> [Problem requirements]:
Please copy every one of the items below word for word, with nothing left out or changed.

> [Extracted information]:

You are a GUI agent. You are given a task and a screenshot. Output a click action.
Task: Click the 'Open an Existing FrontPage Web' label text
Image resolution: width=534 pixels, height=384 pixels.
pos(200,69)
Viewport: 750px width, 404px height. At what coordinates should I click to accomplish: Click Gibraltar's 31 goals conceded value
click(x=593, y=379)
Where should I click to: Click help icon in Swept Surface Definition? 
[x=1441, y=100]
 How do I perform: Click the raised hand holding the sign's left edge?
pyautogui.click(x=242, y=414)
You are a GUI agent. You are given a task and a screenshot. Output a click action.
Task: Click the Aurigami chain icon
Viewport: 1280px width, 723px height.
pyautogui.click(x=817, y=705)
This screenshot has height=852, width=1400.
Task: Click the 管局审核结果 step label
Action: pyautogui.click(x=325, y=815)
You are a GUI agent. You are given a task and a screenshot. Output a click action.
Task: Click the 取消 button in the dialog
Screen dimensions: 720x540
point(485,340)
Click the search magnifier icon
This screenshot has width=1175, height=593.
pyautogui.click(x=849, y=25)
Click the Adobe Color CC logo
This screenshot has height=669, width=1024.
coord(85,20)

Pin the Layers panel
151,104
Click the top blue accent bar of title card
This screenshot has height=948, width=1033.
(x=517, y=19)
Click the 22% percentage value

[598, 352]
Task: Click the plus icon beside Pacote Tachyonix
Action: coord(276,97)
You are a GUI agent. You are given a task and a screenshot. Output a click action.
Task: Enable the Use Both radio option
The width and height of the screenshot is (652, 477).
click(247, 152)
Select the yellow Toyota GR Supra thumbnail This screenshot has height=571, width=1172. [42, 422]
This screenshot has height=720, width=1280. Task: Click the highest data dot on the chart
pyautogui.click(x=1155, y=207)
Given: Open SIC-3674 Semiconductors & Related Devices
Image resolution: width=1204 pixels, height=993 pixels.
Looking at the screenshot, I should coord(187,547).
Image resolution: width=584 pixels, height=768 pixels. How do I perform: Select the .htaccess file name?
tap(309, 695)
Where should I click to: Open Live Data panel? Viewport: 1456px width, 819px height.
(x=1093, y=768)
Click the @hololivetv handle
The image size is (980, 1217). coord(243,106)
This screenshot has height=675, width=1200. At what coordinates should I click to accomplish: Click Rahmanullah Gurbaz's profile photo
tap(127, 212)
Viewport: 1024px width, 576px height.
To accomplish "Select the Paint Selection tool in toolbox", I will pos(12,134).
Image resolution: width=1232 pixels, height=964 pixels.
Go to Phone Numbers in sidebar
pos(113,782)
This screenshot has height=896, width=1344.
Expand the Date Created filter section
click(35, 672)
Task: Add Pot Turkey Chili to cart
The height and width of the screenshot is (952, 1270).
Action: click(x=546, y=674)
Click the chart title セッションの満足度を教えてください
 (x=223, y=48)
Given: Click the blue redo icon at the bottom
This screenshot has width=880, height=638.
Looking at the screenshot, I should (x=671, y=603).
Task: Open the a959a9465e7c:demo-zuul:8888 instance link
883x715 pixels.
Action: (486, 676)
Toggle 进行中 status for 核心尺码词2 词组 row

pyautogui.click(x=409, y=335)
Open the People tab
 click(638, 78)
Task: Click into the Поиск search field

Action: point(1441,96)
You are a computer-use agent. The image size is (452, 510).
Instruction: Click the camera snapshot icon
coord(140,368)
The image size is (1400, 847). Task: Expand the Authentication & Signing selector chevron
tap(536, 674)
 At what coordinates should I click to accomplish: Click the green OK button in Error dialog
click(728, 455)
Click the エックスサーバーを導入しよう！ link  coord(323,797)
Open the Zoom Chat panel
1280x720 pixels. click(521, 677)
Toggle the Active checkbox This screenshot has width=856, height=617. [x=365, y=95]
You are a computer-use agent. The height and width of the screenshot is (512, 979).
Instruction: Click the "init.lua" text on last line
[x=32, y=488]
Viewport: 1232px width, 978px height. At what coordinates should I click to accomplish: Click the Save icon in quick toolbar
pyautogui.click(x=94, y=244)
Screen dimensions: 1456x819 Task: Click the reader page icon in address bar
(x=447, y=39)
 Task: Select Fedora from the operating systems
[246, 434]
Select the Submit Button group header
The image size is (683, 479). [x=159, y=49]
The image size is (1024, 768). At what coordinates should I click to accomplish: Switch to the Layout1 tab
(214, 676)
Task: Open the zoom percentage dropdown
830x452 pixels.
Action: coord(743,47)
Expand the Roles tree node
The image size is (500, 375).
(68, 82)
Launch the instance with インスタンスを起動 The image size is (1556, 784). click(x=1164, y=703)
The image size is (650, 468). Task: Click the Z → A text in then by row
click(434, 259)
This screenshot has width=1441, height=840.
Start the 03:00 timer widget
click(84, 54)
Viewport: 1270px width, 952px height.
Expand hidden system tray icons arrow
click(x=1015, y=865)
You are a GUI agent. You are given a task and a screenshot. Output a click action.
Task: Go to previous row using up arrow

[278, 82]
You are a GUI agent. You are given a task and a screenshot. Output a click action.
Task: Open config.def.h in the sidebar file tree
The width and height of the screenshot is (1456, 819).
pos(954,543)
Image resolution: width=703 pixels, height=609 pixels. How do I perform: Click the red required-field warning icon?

> [Result for this task]:
You are a GUI agent. You are given a task and a screenshot. Output a click action.
Task: Click the 'Open an Existing FrontPage Web' label text
Image resolution: width=534 pixels, height=384 pixels.
pos(200,69)
Viewport: 750px width, 404px height. At what coordinates should I click to accomplish: Click Gibraltar's 31 goals conceded value
click(x=593, y=379)
Where should I click to: Click help icon in Swept Surface Definition? 
[x=1441, y=100]
 How do I perform: Click the raised hand holding the sign's left edge?
pyautogui.click(x=242, y=414)
You are a GUI agent. You are given a task and a screenshot. Output a click action.
Task: Click the Aurigami chain icon
Viewport: 1280px width, 723px height.
pyautogui.click(x=817, y=705)
This screenshot has height=852, width=1400.
Task: Click the 管局审核结果 step label
Action: pyautogui.click(x=325, y=815)
You are a GUI agent. You are given a task and a screenshot. Output a click action.
Task: Click the 取消 button in the dialog
Screen dimensions: 720x540
point(485,340)
Click the search magnifier icon
This screenshot has width=1175, height=593.
pyautogui.click(x=849, y=25)
Click the Adobe Color CC logo
This screenshot has height=669, width=1024.
coord(85,20)

Pin the Layers panel
151,104
Click the top blue accent bar of title card
This screenshot has height=948, width=1033.
(x=517, y=19)
Click the 22% percentage value

[598, 352]
Task: Click the plus icon beside Pacote Tachyonix
Action: coord(276,97)
You are a GUI agent. You are given a task and a screenshot. Output a click action.
Task: Enable the Use Both radio option
The width and height of the screenshot is (652, 477).
click(247, 152)
Select the yellow Toyota GR Supra thumbnail This screenshot has height=571, width=1172. [42, 422]
This screenshot has height=720, width=1280. Task: Click the highest data dot on the chart
pyautogui.click(x=1155, y=207)
Given: Open SIC-3674 Semiconductors & Related Devices
Image resolution: width=1204 pixels, height=993 pixels.
Looking at the screenshot, I should coord(187,547).
Image resolution: width=584 pixels, height=768 pixels. How do I perform: Select the .htaccess file name?
tap(309, 695)
Where should I click to: Open Live Data panel? Viewport: 1456px width, 819px height.
(x=1093, y=768)
Click the @hololivetv handle
The image size is (980, 1217). coord(243,106)
This screenshot has height=675, width=1200. At what coordinates should I click to accomplish: Click Rahmanullah Gurbaz's profile photo
tap(127, 212)
Viewport: 1024px width, 576px height.
To accomplish "Select the Paint Selection tool in toolbox", I will pos(12,134).
Image resolution: width=1232 pixels, height=964 pixels.
Go to Phone Numbers in sidebar
pos(113,782)
This screenshot has height=896, width=1344.
Expand the Date Created filter section
click(35, 672)
Task: Add Pot Turkey Chili to cart
The height and width of the screenshot is (952, 1270).
Action: click(x=546, y=674)
Click the chart title セッションの満足度を教えてください
 (x=223, y=48)
Given: Click the blue redo icon at the bottom
This screenshot has width=880, height=638.
Looking at the screenshot, I should (x=671, y=603).
Task: Open the a959a9465e7c:demo-zuul:8888 instance link
883x715 pixels.
Action: (486, 676)
Toggle 进行中 status for 核心尺码词2 词组 row

pyautogui.click(x=409, y=335)
Open the People tab
 click(638, 78)
Task: Click into the Поиск search field

Action: point(1441,96)
You are a computer-use agent. The image size is (452, 510).
Instruction: Click the camera snapshot icon
coord(140,368)
The image size is (1400, 847). Task: Expand the Authentication & Signing selector chevron
tap(536, 674)
 At what coordinates should I click to accomplish: Click the green OK button in Error dialog
click(728, 455)
Click the エックスサーバーを導入しよう！ link  coord(323,797)
Open the Zoom Chat panel
1280x720 pixels. click(521, 677)
Toggle the Active checkbox This screenshot has width=856, height=617. [x=365, y=95]
You are a computer-use agent. The height and width of the screenshot is (512, 979).
Instruction: Click the "init.lua" text on last line
[x=32, y=488]
Viewport: 1232px width, 978px height. At what coordinates should I click to accomplish: Click the Save icon in quick toolbar
pyautogui.click(x=94, y=244)
Screen dimensions: 1456x819 Task: Click the reader page icon in address bar
(x=447, y=39)
 Task: Select Fedora from the operating systems
[246, 434]
Select the Submit Button group header
The image size is (683, 479). [x=159, y=49]
The image size is (1024, 768). At what coordinates should I click to accomplish: Switch to the Layout1 tab
(214, 676)
Task: Open the zoom percentage dropdown
830x452 pixels.
Action: coord(743,47)
Expand the Roles tree node
The image size is (500, 375).
(68, 82)
Launch the instance with インスタンスを起動 The image size is (1556, 784). click(x=1164, y=703)
The image size is (650, 468). Task: Click the Z → A text in then by row
click(434, 259)
This screenshot has width=1441, height=840.
Start the 03:00 timer widget
click(84, 54)
Viewport: 1270px width, 952px height.
Expand hidden system tray icons arrow
click(x=1015, y=865)
You are a GUI agent. You are given a task and a screenshot. Output a click action.
Task: Go to previous row using up arrow

[278, 82]
You are a GUI agent. You are given a task and a screenshot. Output a click action.
Task: Open config.def.h in the sidebar file tree
The width and height of the screenshot is (1456, 819).
pos(954,543)
Image resolution: width=703 pixels, height=609 pixels. How do I perform: Click the red required-field warning icon?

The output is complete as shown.